> **Extract**
——

Derivative at Maximum or Minimum/Proof 1

Theorem

Let $f$ be a real function which is differentiable on the open interval $\openint a b$.

Let $f$ have a local minimum or local maximum at $\xi \in \openint a b$.

Then:

$\map {f'} \xi = 0$

$\dfrac {\map f x - \map f \xi} {x - \xi} \to \map {f'} \xi$ as $x \to \xi$

Suppose $\map {f'} \xi > 0$.

$\exists I = \openint {\xi - h} {\xi + h}: \dfrac {\map f x - \map f \xi} {x - \xi} > 0$

provided that $x \in I$ and $x \ne \xi$.

Now let $x_1$ be any number in the open interval $\openint {\xi - h} \xi$.

Then:

$x_1 - \xi < 0$

and hence from:

$\dfrac {\map f {x_1} - \map f \xi} {x_1 - \xi} > 0$

it follows that:

$\map f {x_1} < \map f \xi$

Thus $f$ can not have a local minimum at $\xi$.

——

> **Data shown**

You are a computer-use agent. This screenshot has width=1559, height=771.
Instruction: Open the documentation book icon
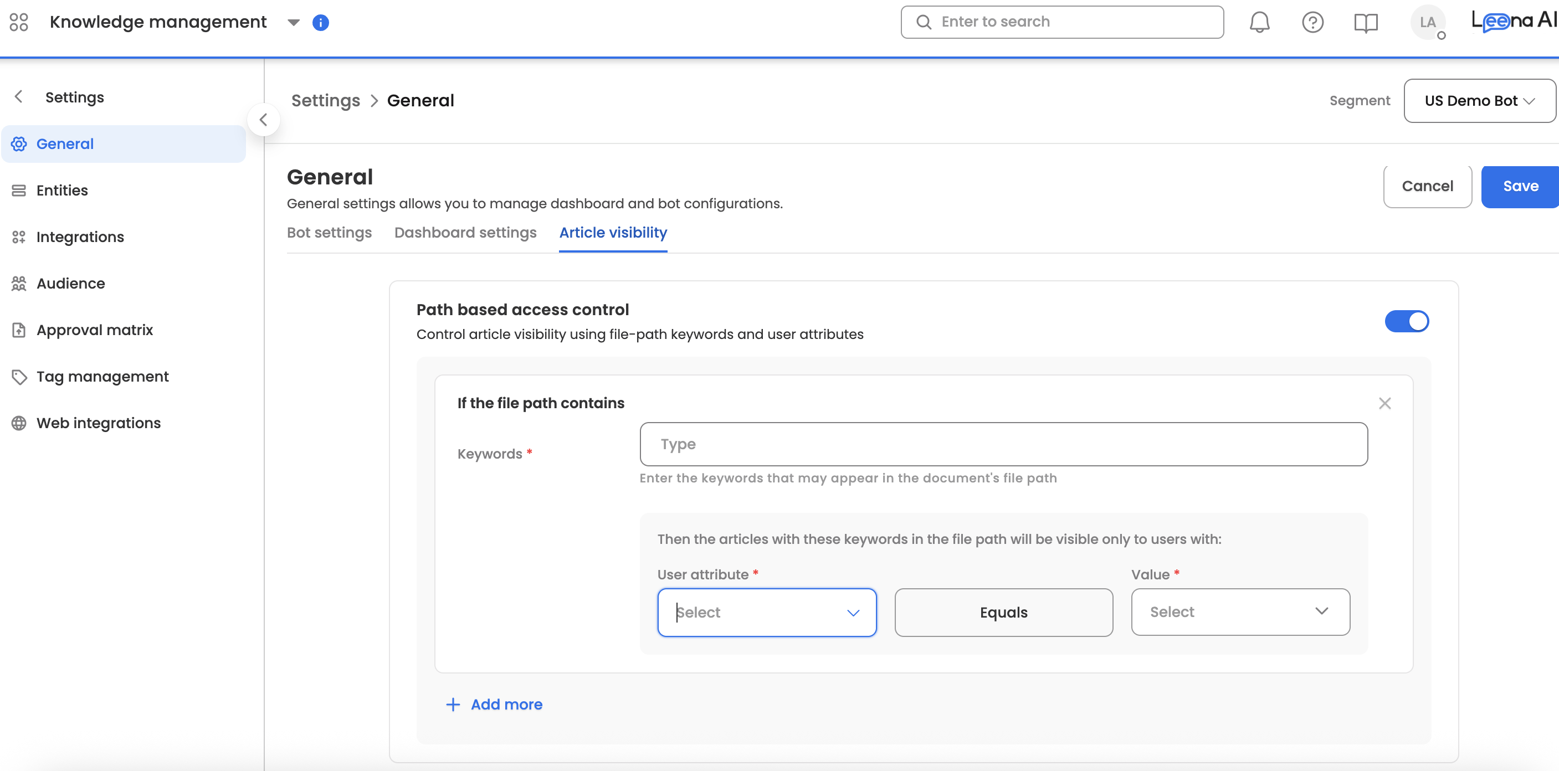coord(1365,22)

——

> **Objectives**
1: In the proof about the derivative at a maximum or minimum, why does it follow that $\map f {x_1} < \map f \xi$? Answer in one to three sentences.
2: Carry on the proof about the derivative at a maximum or minimum from the point where it stops.

> **Exercise results**
1: Because $x_1$ lies in $\openint {\xi - h} \xi$, the denominator $x_1 - \xi$ is negative. The quotient $\dfrac {\map f {x_1} - \map f \xi} {x_1 - \xi}$ is positive because $x_1$ is in $I$ and differs from $\xi$, so the numerator $\map f {x_1} - \map f \xi$ must also be negative, which gives $\map f {x_1} < \map f \xi$.

2:
Now let $x_2$ be any number in the open interval $\openint \xi {\xi + h}$.

Then:

$x_2 - \xi > 0$

and hence from:

$\dfrac {\map f {x_2} - \map f \xi} {x_2 - \xi} > 0$

it follows that:

$\map f {x_2} > \map f \xi$

Thus $f$ can not have a local maximum at $\xi$ either.

A similar argument can be applied to $-f$ to handle the case where $\map {f'} \xi < 0$.

The only other possibility is that $\map {f'} \xi = 0$, hence the result.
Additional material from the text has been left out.